Menteri Koordinator Bidang Politik, Hukum, dan Keamanan Mahfud Md meminta pertolongan khusus kepada para anggota dewan di Komisi III DPR saat membahas transaksi janggal di Kementerian Keuangan senilai Rp 349 triliun.
Permohonan khusus itu ialah terkait persetujuan Rancangan Undang-Undang (RUU) Perampasan Aset Tindak Pidana serta RUU Pembatasan Transaksi Uang Kartal. Ia bahkan menyampaikan langsung permohonan itu kepada Ketua Komisi III DPR RI Bambang Wuryanto alias Bambang Pacul.
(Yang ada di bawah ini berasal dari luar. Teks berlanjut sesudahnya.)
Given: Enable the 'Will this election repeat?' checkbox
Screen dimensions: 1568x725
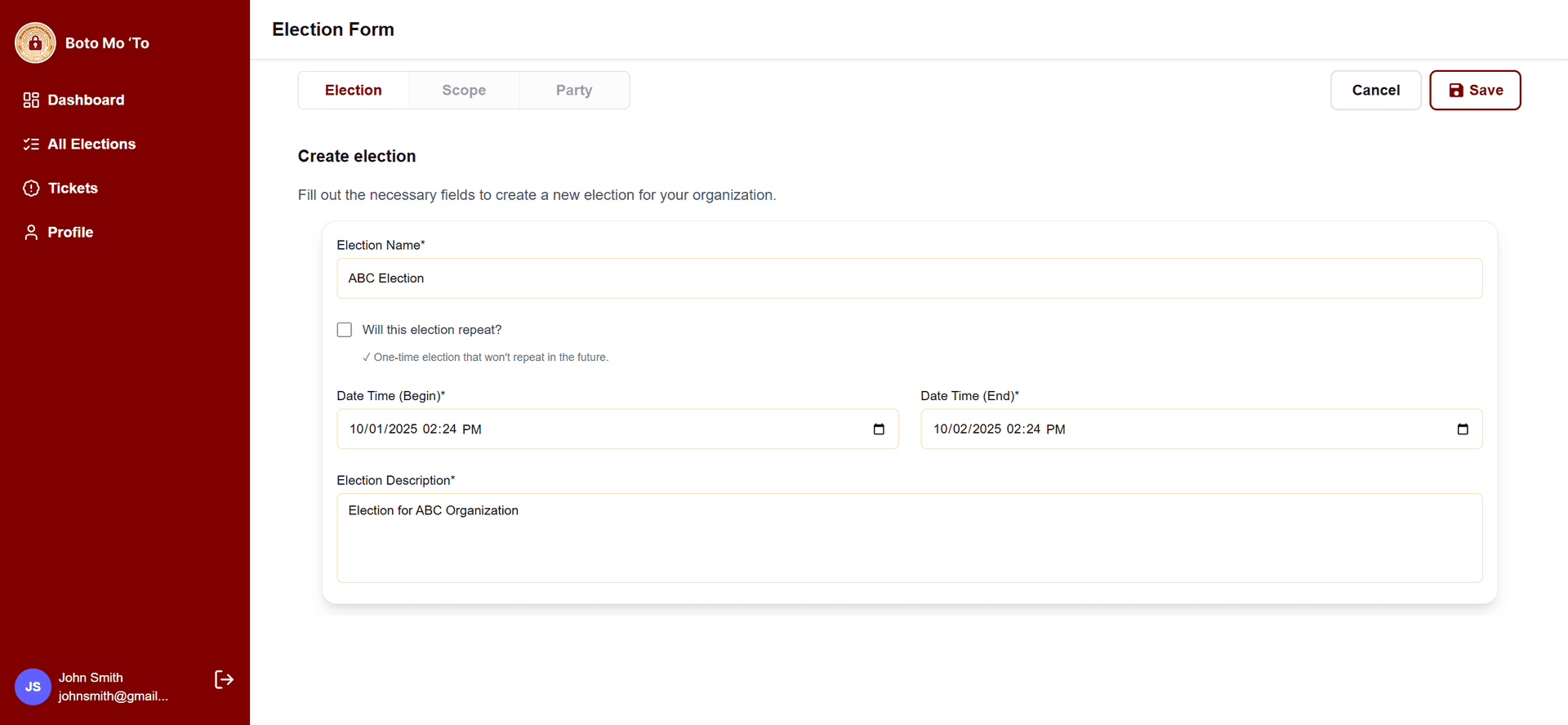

“Saya ingin usulkan gini, sulit memberantas korupsi itu, tolong melalui Pak Bambang Pacul, Pak, undang-undang perampasan aset, tolong didukung biar kami bisa mengambil begini-begininya, Pak, tolong juga pembatasan uang kartal didukung,” ujar Mahfud saat rapat di Komisi III, seperti dikutip Kamis (30/3/2023).
Pembahasan transaksi janggal di Kemenkeu yang ia jadikan batu loncatan untuk mengusulkan kepada DPR supaya dua RUU itu disahkan, juga ia iringi dengan bukti-bukti lain susahnya mencari bukti-bukti kongkrit terhadap tindak pidana pencucian uang (TPPU) yang harus diungkap terlebih dahulu tindak pidana asal nya.
Ini kata dia dapat terlihat dari modus menukar koper berisi kertas dengan koper berisi yang tunai yang biasa terjadi di kabin-kabin pesawat dari luar negeri, khususnya Singapura. Ketika diperiksa saat datang ke tanah air, uang itu menjadi legal karena disadurkan dengan alasan hasil judi di Singapura yang memang legal.
“Makanya dulu awal kami masuk ke sini mohon UU perampasan aset dan pembatasan belanja uang tunai bisa, mungkin akan menyulitkan, nggak selalu sempurna, tapi ikhtiar kita harus dilakukan untuk itu,” ucap Mahfud.
Merespons permohonan itu, Ketua Komisi III DPR Bambang Wiryanto atau Bambang Pacul mengatakan, permohonan Mahfud itu bisa-bisa saja berjala mulus di DPR asalkan mendapat restu dari para ketua umum partai politik di parlemen. Karenanya, ia meminta Mahfud melobi para Ketum Parpol.
Menurut Bambang, ini karena para anggota DPR, termasuk di Komisi III mengambil sikap sesuai perintah dari masing-masing pimpinan partai politiknya. Tanpa adanya persetujuan dari para petinggi partai, legalitas RUU untuk disahkan katanya sulit tercapai.
“Pak Mahfud tanya kepada kita, ‘tolong dong RUU Perampasan Aset dijalanin’. Republik di sini nih gampang Pak di Senayan ini. Lobi-nya jangan di sini Pak. Ini di sini nurut bosnya masing-masing,” kata Pacul.
“Di sini boleh ngomong galak, Pak. Bambang Pacul ditelepon Ibu, ‘Pacul berhenti’, Siap, begitu pak. Laksanakan? laksanakan, Pak,” katanya.
Apalagi, Pacul mengungkapkan, presiden juga pernah menanyakan soal dua RUU ini. Dia pun mengungkapkan secara terang-terangan bahwa dua RUU itu ditolak karena masih menyimpan polemik. Misalnya, untuk RUU Pembatasan Uang Kartal bisa merepotkan para anggota dewan saat kampanye.
“Pak Presiden, kalau pembatasan uang kartal pasti DPR nangis semua, Kenapa? Masa dia bagi duit harus pakai e-wallet. E-walletnya cuman Rp 20 juta lagi. Enggak bisa Pak. Nanti mereka nggak jadi lagi. Loh saya terang-terangan ini,” ujarnya.
Oleh sebab itu, Bambang Pacul meminta Mahfud agar meminta dukungan soal pengesahan RUU Perampasan Aset dan RUU Pembatasan Uang Kartal ini dibicarakan dengan para Ketum Parpol yang sudah berlaga sejak lama di parlemen.
“Mungkin Perampasan Aset bisa tapi harus bicara dengan para ketum partai. Duduk. Kalau di sini nggak bisa, teori saya. Jadi permintaan njenengan langsung saya jawab. Bambang Pacul siap, kalau diperintah,” ujarnya.